Current Research

Homefront Life in Wartime Japan

Samuel Yamashita has been working on four research projects. He has written what German historians call an alltagsgeschichte, “a history of everyday life,” of wartime Japan. He became interested in this topic after presenting his paper “Confucianism and the Japanese State, 1904–1945” at a conference on Confucianism and modernity held at the American Academy of Arts and Sciences in Cambridge in 1991. Using the ethics textbooks issued by the Japanese Ministry of Education between 1904 and 1945, he reconstructed the official ideal of the “good Japanese” and showed how this conception changed between 1910 and World War II. His paper was included in the conference volume edited by Wei-ming Tu, Confucian Traditions in East Asian Modernity (Harvard University Press, 1996). Later he began wondering whether the general population in the Japanese home islands and colonies actually embraced this conception, and his reflections on this question appear in “War and Ethnicity in the Study of Modern Japan,” in Japan in the World / The World in Japan (University of Michigan Press, 2001). He began to explore the responses to wartime institutions, policies, and ideologies found in the diaries and letters written by ordinary Japanese servicemen, civilians, women, children, and colonial subjects. These materials revealed not only an unexpected variety of responses to the wartime government and its institutions and policies but also offered insights into how the national government and local authorities were able to mobilize the entire home-front population for the war effort. These responses were the focus of Daily Life in Wartime Japan, 1940-1945  (University Press of Kansas, 2015), a history of everyday life in wartime Japan that was recently published. His translations of eight of the diaries he collected appear in Leaves from an Autumn of Emergencies: Selections from the Wartime Diaries of Ordinary Japanese (University of Hawai’i Press, 2005). He continues to collect and read the wartime diaries and letters of ordinary Japanese and Japanese colonial subjects and hopes to expand this project with the help of other scholars and translators to include the wartime writings of other Asians. His latest publication, “Popular Japanese Responses to the Pearl Harbor Attack, December 7, 1941-January 8, 1942,” was included in Beth Bailey and David Farber, eds., Beyond Pearl Harbor: A Pacific History (University Press of Kansas, 2019).

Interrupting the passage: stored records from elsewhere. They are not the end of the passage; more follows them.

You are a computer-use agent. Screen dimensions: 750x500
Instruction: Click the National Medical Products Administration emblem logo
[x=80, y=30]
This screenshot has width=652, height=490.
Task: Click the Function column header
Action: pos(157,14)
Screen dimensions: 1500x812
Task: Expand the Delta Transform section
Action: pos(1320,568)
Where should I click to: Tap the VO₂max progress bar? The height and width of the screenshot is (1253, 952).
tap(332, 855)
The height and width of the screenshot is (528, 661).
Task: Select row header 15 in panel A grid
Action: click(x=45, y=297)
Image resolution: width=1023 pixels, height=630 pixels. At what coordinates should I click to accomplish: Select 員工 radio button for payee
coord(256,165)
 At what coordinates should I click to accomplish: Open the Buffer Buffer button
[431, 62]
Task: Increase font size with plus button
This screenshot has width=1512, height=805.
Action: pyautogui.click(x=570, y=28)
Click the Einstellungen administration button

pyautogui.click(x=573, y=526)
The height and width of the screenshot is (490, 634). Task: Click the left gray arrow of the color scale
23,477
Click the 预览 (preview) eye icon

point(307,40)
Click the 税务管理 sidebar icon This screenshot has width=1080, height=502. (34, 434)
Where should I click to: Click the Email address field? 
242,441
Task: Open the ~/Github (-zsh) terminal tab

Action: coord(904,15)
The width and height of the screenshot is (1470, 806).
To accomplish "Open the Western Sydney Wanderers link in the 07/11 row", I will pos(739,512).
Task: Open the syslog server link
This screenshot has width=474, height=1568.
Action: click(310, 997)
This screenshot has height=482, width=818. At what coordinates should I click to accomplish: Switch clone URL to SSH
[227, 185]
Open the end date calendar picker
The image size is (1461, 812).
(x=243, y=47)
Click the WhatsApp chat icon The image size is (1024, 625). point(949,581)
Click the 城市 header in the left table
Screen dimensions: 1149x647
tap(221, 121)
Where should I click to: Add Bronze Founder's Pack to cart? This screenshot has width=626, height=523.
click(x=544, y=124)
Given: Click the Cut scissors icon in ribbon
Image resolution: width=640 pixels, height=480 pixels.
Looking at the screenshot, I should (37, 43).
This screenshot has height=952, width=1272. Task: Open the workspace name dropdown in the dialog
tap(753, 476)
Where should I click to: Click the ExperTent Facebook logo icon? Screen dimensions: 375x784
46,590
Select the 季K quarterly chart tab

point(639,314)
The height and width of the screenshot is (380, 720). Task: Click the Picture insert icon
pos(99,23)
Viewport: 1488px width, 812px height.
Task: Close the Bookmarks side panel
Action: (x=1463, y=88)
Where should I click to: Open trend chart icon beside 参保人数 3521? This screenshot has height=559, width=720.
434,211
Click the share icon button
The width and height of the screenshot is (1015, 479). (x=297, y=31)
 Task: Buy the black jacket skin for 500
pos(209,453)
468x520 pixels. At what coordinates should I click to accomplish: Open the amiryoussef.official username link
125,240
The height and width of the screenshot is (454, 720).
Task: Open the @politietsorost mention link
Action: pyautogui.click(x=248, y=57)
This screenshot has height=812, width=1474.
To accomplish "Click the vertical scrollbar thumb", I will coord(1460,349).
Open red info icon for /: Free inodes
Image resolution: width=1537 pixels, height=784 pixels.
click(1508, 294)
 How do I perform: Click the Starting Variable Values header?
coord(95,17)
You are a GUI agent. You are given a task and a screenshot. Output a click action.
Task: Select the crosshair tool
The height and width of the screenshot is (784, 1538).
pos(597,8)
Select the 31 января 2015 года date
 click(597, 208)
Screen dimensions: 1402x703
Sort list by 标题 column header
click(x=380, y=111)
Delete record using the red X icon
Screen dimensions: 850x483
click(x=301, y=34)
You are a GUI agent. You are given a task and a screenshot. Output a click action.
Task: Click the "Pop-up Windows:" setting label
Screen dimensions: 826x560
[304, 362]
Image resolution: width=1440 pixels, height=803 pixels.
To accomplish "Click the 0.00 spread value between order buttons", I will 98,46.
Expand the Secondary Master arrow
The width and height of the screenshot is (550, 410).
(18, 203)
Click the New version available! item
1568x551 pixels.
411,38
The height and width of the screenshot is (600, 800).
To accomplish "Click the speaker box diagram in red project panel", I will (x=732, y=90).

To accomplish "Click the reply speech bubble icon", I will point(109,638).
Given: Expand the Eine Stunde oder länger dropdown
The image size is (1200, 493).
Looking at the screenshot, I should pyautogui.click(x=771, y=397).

Lt. Yasuo Itabashi Before Final Flight on August 9, 1945

For more than two decades, Yamashita also has been collecting the diaries and “last letters” of kamikaze pilots and has written several papers on this fascinating phenomenon. One of these—“Kamikaze: Religion in the Diaries of Imperial Japanese Army and Navy Special Attack Pilots”—examines the pilots’ religious views and can be found in Madelon DeKeizer, ed., Religie: Godsdienst en geweld in de tweintigste eeuw (Walburgpers 2006). His paper “Constructing the ‘Nation’ in the ‘Last Letters’ of Special Attack Pilots,” which he presented at the annual meeting of the American Historical Association in 2006, explores the ways in which the “nation” was configured in the “last letters” of the special attack pilots; and his paper “Learning to Die: The Training of Kamikaze Pilots,” which he presented at the University of North Carolina at Chapel Hill in September 2007, analyzes the rhetoric and training methods used to make army and navy pilots willing to sacrifice themselves for their country. The latter was included in Daily Life in Wartime Japan, 1940-1945 (University Press of Kansas, 2015).


Food is the subject of Yamashita’s two new projects: he is writing what will be the first history of Pacific Rim fusion cuisine, and he chose to begin with Hawai’i Regional Cuisine. He has been traveling to Hawai’i to interview the founding chefs of this culinary movement, as well as food writers, planners, businessmen, growers, fishermen, ranchers and aquaculturists. “The Significance of Hawai’i Regional Cuisine in Post-colonial Hawai’i” was included in in Robert Ku, Anita Mannur, Martin F. Manalansan IV, eds., Eating Asian America: A Food Studies Reader (NYU, 2013), 98-122, and Hawai’i Regional Cuisine: The Food Movement That Changed the Way Hawai’i Eats appeared in the University of Hawai’i Press’s Food in Asia and the Pacific series in 2019. He is currently exploring the impact of Asian cuisine on fine dining along the Pacific Rim, and his first piece on this topic—”The ‘Japanese Turn’ in Fine Dining in the United States, 1980-2020″—was published in the summer 2020 issue of Gastronomica.

Finally, he is writing a history of Japanese cuisine from prehistory to the present. “The Food Problem of Evacuated Children in Wartime Japan, 1942-1945,” his first foray into Japanese food history, appeared in Kataryzna Cwiertka, ed., Food in Zones of Conflict (Ashgate, 2013), 131-148, and chapters 2 and 5 of Daily Life in Wartime Japan, 1940-1945 deal with the food situation on the home front.